" Il n'est pas du tout sûr qu'il existe du social, une espèce de terre meuble placée là de toute éternité, que les citoyens n'auraient qu'à labourer. Les sociologues, les pédagogues, les réformateurs devraient aller de temps à autre dans les hôpitaux psychiatriques. Ils se rendraient compte qu'ils peuvent eux aussi devenir schizophrènes, se couper de la réalité parce qu'elle fait trop mal; qu'ils peuvent eux aussi choisir de devenir mutiques parce que la parole tue, préférer la débilité parce qu'elle permet de se réfugier dans un asile, dès lors que les universités et les églises ne sont plus des abris contre la violence de l'Histoire."
"En fait, ce qu'il faut admettre en démocratie, c'est qu'il n'y a pas d'absolu, pas de vérité révélée, pas de certitude inébranlable, de futur garanti, de finalité claire, de but exclusif et de préceptes univoques.
Cette conception démocratique du monde intègre l'incertain, l'aléatoire, le fragmentaire, le disparate, l'errance et l'aventure. C'est le roman, comme l'a très bien montré Milan Kundera. Le roman, fait-il remarquer, est un genre littéraire inventé en Europe par Cervantes, quand il lance son don Quichotte contre les moulins, au nom d'un autre monde que le monde de la réalité. Dans le roman, il n'y a pas de solution, de savoir définitif, de recettes pour conduire sa vie. Tout est équivoque, les êtres humains, les situations, les sentiments, les perceptions, les sensations, les connaissances. Le roman n'a pas de fin, car rien n'est jamais fini; personne ne trouve le Graal ou la pierre philosophale, tout est bâti sur du sable, sur de la fiction. Le roman est une éthique de la connaissance qui se donne pour but de transcrire le plus honnêtement possible l'être, dans toutes ses richesses, ses contradictions, sa perpétuelle gestation. Le roman exclut le dogmatisme, le fanatisme, la terreur et le pouvoir absolu. C'est pourquoi tous les pouvoirs absolus veulent le tuer."
"Il est des jours plombés, des mois pluvieux où tout se ressemble et suscite la lancinante experience de l'agonie molle, la haine de soi et des autres et où la fatigue fait gonfler vos varices et vous rend impuissant. Il y a des jours, des mois, quelquefois des années, où l'insipide de la survie, les notes à payer, le travail à bâcler, la vue du sang, du feu et l'immense étalage de la bêtise à la Une des journaux découragent.
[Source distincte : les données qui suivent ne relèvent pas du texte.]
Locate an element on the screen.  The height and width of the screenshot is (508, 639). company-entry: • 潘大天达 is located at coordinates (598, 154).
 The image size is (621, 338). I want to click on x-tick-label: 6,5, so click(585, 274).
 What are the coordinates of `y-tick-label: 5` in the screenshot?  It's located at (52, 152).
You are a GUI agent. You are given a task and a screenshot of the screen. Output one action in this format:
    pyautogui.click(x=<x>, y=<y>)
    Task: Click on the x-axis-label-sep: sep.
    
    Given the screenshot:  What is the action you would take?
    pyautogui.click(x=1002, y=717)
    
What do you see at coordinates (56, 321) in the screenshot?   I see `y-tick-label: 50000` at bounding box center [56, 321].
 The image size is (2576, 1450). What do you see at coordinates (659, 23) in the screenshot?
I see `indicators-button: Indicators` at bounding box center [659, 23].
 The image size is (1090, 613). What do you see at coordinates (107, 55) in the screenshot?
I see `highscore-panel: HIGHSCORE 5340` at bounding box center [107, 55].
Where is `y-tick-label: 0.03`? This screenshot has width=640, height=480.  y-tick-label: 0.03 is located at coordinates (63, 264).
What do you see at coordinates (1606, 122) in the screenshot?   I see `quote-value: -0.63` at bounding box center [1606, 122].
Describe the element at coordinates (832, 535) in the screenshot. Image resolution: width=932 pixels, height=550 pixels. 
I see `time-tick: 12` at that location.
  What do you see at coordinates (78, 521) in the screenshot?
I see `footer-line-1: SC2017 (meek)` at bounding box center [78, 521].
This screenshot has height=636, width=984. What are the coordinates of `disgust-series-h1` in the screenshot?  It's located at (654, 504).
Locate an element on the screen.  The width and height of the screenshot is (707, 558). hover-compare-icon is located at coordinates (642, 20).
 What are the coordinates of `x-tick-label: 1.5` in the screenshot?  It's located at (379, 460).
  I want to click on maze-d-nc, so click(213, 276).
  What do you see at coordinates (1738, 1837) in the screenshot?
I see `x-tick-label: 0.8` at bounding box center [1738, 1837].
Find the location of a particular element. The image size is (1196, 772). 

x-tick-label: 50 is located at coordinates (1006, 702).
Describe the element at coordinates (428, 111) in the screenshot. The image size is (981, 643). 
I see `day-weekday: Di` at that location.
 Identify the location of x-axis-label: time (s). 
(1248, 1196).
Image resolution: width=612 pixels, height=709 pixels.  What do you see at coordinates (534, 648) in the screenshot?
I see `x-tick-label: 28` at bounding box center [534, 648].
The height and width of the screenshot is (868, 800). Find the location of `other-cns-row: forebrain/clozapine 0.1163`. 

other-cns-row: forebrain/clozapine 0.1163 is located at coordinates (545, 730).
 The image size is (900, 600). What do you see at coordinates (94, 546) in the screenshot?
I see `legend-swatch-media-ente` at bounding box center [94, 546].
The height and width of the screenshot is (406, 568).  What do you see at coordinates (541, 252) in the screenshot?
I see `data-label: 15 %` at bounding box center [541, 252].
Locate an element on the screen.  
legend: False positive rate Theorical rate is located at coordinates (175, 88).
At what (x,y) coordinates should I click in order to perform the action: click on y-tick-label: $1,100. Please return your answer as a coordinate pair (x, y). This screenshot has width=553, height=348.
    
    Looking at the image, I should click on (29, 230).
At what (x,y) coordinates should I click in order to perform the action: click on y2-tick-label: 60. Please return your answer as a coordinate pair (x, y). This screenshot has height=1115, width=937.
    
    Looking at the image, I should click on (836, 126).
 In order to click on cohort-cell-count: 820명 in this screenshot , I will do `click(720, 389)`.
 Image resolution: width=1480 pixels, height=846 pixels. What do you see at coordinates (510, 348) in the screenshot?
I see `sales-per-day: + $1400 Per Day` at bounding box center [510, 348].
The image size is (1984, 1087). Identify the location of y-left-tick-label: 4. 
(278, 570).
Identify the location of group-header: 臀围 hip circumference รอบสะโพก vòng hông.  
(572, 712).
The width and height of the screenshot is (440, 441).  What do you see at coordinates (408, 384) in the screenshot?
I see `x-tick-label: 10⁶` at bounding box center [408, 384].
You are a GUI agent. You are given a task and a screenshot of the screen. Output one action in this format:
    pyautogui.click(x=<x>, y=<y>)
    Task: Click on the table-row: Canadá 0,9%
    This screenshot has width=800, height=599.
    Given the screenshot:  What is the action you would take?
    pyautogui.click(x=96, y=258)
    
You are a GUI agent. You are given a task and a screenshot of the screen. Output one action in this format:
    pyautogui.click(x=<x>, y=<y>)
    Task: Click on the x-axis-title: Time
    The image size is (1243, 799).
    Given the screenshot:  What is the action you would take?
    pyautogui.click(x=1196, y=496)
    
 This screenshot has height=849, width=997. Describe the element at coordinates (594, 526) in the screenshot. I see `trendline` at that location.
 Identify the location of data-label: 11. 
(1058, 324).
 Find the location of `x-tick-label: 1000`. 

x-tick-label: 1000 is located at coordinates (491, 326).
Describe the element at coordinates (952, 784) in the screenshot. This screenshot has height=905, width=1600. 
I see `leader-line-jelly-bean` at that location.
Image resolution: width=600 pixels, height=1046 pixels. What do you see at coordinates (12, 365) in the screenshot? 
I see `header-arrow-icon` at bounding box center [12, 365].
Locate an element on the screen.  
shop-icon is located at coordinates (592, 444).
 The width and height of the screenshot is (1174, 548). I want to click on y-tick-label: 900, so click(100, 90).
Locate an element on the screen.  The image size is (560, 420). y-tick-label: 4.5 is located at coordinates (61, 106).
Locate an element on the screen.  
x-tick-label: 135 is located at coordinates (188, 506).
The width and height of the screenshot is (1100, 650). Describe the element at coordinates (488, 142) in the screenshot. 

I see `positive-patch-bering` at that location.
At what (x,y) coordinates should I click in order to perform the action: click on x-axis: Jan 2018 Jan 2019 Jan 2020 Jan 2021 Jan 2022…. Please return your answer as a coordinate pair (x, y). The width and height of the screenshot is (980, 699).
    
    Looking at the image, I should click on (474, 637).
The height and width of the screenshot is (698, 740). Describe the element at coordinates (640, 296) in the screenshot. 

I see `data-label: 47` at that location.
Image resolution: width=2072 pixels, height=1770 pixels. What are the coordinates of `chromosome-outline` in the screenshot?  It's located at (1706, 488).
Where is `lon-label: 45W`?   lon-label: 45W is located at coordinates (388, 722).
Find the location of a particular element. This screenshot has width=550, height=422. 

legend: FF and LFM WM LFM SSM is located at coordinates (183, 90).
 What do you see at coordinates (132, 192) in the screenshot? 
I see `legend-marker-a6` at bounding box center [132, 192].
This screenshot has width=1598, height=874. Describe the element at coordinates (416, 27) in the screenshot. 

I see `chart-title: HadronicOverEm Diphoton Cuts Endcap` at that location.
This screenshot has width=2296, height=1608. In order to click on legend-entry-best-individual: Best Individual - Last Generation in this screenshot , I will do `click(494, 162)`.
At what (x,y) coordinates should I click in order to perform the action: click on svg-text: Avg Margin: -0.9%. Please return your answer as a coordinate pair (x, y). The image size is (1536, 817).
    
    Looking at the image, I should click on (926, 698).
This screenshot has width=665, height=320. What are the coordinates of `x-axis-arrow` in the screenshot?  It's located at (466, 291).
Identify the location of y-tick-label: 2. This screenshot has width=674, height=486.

Il y a des tas de jours, de mois, d'années où le temps ne signifie rien. Le temps passe, il ne repasse pas. Tout simplement, la vie se retranche.
Ah oui, Monsieur le Président, il faut être héroïque pour garder en soi la petite lueur, la misérable espérance, l'insistante exigence, l'endurant désir de démocratie. Rester démocrate... la grande solitude du coureur de fond!"